Pasca rehat 5 menit kembali dilakukan tensi kedua masih lengan bagian kanan, tekanan darah masih tergolong tinggi yakni, 186.
Petugas kesehatan Polda Sulsel kembali menyarankan untuk ganti lengan kiri. Setelah dicoba, tensi darah ke ketiga ternyata tekanannya turun menjadi 168 per 117 dan itu belum meloloskan saya untuk melanjutkan ke pemeriksaan lanjutan.
Bagian kesehatan Polda Sulsel lagi-lagi menyarankan untuk istirahat sejenak, sebelum melakukan tensi darah lanjutan. Usai percobaan tensi ke empat, alhamdulillah, tekanan darah mendadak turun drastis 171 per 107. Dalam hati bertanya-tanya, alatnya yang error atau saya yang kurang istirahat kok perubahannya begitu drastis, padahal alat tensi darahnya sudah digital. Pastinya akurasi pengukuran tekanan lebih canggih ketimbang konvensional.
Ah, sudahlah yang penting lolos dari tensi tekanan darah, proses berikutnya menuju meja dokter sekaligus "diinterogasi" beberapa pertanyaan dari dokter, sebelum vaksin diberikan.
Dokter juga menyarankan saya untuk sering-sering tensi tekanan darah ke Puskesmas maupun Rumah Sakit dan minum obat tekanan darah, dengan fasilitas BPJS, mendengar itu saya hanya menjawab singkat, "baik dok,".
Setelah itu saya ditanya mengenai kondisi kesehatan mulai dari maag, jantung, alergi obat, riwayat penyakit Covid-19, minum obat apa, tanya dokter. "Saat ini masih minum obat anti epilepsi dan kejangnya terkontrol dok," saya menjawab pertanyaan dokter.
Ketika saya menjawab tentang obat epilepsi, tenaga kesehatan yang memeriksa saya menanyakan kondisi saya saat ini, "sudah makan pak," saya menjawab sudah dok.
Usai itu saya dinyatakan bisa melanjutkan proses vaksinasi. Langkah selanjutnya menuju meja bagian registrasi pendataan sebelum divaksin.

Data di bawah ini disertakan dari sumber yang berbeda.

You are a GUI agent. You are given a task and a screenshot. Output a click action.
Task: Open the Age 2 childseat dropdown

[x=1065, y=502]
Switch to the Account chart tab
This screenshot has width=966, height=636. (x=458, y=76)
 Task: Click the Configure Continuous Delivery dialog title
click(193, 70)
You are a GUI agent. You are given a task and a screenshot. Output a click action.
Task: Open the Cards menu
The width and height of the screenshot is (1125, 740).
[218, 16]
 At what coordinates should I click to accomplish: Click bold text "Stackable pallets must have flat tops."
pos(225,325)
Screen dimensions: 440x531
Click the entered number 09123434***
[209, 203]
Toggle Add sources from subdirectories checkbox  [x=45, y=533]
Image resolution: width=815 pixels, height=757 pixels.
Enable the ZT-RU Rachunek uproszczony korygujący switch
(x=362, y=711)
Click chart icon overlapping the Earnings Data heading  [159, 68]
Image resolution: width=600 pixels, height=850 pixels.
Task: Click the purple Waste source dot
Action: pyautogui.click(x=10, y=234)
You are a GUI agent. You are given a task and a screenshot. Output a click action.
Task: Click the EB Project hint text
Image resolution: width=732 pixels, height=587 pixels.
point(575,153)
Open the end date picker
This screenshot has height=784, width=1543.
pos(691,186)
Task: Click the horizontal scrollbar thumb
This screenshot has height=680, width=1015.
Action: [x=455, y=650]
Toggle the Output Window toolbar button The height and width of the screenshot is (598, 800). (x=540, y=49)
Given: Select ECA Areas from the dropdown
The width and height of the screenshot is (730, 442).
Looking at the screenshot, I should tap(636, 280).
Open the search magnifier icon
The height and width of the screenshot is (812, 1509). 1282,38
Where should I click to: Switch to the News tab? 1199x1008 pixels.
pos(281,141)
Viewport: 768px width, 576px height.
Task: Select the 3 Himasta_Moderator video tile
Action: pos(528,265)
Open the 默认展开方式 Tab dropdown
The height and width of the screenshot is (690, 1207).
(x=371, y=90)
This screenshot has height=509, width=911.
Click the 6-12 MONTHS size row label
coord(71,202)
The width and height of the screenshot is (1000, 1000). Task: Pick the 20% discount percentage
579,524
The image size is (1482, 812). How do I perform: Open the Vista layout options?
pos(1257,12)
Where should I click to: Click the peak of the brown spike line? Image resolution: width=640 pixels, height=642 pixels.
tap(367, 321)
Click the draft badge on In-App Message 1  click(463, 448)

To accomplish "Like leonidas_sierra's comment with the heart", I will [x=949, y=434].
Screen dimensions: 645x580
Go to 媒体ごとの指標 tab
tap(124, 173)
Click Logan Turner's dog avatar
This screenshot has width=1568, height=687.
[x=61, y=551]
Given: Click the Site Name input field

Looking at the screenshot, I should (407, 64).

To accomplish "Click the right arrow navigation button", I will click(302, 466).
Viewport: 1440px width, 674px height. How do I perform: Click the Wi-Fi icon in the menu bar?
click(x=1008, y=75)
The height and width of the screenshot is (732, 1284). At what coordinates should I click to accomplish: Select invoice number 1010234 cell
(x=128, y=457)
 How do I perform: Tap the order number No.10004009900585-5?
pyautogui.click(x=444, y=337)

Tidak lama menunggu antrian, giliran nama saya dipanggil, melalui proses yang cukup membuat deg-degan, begitu masuk meja terakhir untuk "eksekusi" saya langsung disuntikkan vaksin covid-19 jenis Sinovac, rasanya plong bisa mendapat vaksin. Ternyata vaksin mirip imunisasi waktu bayi hanya namanya yang berbeda. Sakitnya persis kayak digigit semut merah.